Re: [sqlite] Making sqlite support unicode?

2003-10-29 Thread Mrs. Brisby
On Mon, 2003-10-27 at 10:27, [EMAIL PROTECTED] wrote: 
> On Sun, 26 Oct 2003 23:36:55 -0500
> "Mrs. Brisby" <[EMAIL PROTECTED]> wrote:
> > It's good to use null-terminated in many cases; especially in collating
> > and sorting. It helps to understand that in those cases you stop
> > processing _after_ you see the terminator (and treat the terminator as
> > it is: zero.)
> 
> Collating involves with length. If data length is known prior to scanning
> data, in some cases you can skip it if it doesn't match without scanning
> data body. It helps to understand that in those cases you stop processing
> _before_ you see the terminator or anything else.

No it cannot. How are the following tokens collated?

aaa
aab



> > UTF-16 is NOT used in HFS+. HFS+ still uses ASCII with some "tricks".
> > UFS is what's "preferred" in MacOS X, and it doesn't use UTF-16 either.
> > UTF-16 isn't what we're talking about anyway, it's UCS16.
> MacOS X uses "Unicode" as its native encoding. In Unicode encoding
> the most used in MacOS X is UTF-16. Only to call BSD API it uses
> UTF-8. It's kind of hybrid, but UTF-8 is just used for compatibility to
> Unix parts in MacOS X, and other non-Unix pieces in MacOS X, which
> is why MacOS X is Mac, is using UTF-16 internally, including Carbon,
> Cocoa and ATSUI.
> 
> For HFS+, from Apple's Technical Note TN2078 (Migrating to FSRefs & long
> Unicode names from FSSpecs):
> http://developer.apple.com/technotes/tn2002/tn2078.html

See the parts in http://developer.apple.com/technotes/tn/tn1150.html
regarding the HFS wrapper; this was what I thought I was remembering;
my memory on this subject is admittedly spotty.

I don't recall this information being quite so easy to google; thanks for
correcting me on this.



-
To unsubscribe, e-mail: [EMAIL PROTECTED]
For additional commands, e-mail: [EMAIL PROTECTED]



Re: [sqlite] Making sqlite support unicode?

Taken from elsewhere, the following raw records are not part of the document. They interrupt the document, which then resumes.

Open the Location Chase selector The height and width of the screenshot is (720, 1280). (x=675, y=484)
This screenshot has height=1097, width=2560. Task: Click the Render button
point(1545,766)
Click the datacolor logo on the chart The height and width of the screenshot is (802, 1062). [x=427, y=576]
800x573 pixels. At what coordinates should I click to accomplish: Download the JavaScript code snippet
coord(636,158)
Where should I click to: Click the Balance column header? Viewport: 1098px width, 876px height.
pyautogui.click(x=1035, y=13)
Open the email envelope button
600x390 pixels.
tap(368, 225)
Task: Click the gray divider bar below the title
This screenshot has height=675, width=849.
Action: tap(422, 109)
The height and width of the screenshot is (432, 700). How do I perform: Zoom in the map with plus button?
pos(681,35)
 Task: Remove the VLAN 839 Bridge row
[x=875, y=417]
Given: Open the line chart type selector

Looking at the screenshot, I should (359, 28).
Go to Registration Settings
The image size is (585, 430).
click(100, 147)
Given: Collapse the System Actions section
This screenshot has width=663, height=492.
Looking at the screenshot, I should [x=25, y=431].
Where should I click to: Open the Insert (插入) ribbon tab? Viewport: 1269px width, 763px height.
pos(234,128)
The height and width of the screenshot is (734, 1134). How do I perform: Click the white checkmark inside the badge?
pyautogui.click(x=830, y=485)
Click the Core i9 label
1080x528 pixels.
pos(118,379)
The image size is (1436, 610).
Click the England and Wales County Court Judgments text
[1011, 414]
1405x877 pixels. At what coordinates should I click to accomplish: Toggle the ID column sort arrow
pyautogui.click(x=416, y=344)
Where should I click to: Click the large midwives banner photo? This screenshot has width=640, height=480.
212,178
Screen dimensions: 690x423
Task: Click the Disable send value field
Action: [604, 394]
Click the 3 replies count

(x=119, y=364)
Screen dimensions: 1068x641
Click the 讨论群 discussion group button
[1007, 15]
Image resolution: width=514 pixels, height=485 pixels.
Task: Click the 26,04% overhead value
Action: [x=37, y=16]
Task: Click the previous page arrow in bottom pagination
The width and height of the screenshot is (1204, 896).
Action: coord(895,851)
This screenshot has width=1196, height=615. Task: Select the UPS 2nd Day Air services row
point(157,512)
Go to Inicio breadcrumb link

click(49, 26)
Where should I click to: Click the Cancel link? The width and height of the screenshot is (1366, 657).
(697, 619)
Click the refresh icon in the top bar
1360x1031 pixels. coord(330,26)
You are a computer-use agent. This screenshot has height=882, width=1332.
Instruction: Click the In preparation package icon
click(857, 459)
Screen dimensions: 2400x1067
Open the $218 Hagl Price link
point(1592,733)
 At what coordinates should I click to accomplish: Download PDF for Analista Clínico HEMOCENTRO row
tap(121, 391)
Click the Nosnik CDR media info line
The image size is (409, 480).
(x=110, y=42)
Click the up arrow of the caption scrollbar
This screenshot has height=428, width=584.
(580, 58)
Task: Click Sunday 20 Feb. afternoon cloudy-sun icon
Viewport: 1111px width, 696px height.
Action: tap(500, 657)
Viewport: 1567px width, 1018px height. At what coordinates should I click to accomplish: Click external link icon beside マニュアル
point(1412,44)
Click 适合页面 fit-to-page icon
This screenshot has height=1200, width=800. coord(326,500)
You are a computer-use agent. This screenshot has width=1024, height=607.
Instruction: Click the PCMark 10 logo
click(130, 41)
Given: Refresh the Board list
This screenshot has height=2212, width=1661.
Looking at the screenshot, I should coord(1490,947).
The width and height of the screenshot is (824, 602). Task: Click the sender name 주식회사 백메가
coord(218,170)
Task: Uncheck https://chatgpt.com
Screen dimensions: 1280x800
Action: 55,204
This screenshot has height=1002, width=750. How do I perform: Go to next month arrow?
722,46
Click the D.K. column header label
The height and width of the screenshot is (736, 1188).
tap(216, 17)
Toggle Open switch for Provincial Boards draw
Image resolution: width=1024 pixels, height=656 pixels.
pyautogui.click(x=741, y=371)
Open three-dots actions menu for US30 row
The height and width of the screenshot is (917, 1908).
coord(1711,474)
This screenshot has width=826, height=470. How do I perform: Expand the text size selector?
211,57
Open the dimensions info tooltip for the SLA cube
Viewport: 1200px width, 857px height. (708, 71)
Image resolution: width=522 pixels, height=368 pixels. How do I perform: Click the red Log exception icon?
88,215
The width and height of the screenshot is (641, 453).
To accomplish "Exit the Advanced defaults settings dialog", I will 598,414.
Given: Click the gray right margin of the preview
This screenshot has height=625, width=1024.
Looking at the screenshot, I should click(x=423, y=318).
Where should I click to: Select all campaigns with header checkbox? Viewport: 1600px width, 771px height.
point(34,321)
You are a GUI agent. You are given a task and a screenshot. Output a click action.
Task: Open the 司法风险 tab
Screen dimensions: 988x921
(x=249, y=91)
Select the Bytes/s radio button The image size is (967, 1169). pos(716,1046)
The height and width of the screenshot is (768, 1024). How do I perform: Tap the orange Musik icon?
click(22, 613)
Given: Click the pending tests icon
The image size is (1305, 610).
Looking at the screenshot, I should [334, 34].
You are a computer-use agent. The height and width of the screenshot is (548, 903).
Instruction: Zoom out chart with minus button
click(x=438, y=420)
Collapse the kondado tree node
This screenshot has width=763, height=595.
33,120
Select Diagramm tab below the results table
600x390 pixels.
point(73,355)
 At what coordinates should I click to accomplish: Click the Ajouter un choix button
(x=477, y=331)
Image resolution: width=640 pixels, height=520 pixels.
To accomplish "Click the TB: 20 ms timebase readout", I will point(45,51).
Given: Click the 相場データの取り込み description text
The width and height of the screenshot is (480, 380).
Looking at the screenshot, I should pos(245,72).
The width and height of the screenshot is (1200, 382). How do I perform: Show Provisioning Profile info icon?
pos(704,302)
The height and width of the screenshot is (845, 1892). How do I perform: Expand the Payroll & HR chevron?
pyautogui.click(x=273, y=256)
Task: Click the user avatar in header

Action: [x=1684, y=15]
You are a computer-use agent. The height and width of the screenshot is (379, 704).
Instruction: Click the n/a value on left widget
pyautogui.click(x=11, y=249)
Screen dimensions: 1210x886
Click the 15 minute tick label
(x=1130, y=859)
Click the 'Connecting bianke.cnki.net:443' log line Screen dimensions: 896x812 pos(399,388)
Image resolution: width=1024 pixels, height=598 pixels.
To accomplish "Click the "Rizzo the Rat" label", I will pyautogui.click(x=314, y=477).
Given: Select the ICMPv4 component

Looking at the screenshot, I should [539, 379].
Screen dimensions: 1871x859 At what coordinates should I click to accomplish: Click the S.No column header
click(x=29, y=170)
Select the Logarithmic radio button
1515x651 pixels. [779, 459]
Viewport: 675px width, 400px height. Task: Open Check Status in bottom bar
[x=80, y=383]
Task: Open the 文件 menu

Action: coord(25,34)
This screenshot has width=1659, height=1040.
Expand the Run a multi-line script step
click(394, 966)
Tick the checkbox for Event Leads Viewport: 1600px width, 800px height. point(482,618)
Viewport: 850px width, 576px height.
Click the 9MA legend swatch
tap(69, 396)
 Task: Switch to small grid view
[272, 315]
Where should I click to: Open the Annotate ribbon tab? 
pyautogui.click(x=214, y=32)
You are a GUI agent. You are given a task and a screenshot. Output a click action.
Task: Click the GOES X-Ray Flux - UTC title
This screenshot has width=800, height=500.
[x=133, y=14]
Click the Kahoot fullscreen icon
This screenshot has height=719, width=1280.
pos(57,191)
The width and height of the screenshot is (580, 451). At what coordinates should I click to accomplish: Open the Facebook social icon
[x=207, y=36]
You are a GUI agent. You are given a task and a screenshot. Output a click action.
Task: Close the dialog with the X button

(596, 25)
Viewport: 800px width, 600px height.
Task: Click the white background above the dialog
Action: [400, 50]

2003-10-26 Thread Wayne Venables
At 09:39 AM 26/10/2003, you wrote:
Most deliberately unicode-aware task domains have chosen UTF-8- simply
because it's a path of minimal resistance. Microsoft chose double-byte
unicode encoding (often referred to as UCS16).
In case anyone is wondering why Microsoft made such an OBVIOUSLY bad choice 
by going with UCS16 over UTF-8 it is because at the time UCS16 covered all 
the code points at UTF-8 hadn't been invented yet.  It was figured that 
handling double-byte chars would be the easiest option.  But, now we have 
more code points that can fit in 16bits so UTF-16 and UTF-8 were invented.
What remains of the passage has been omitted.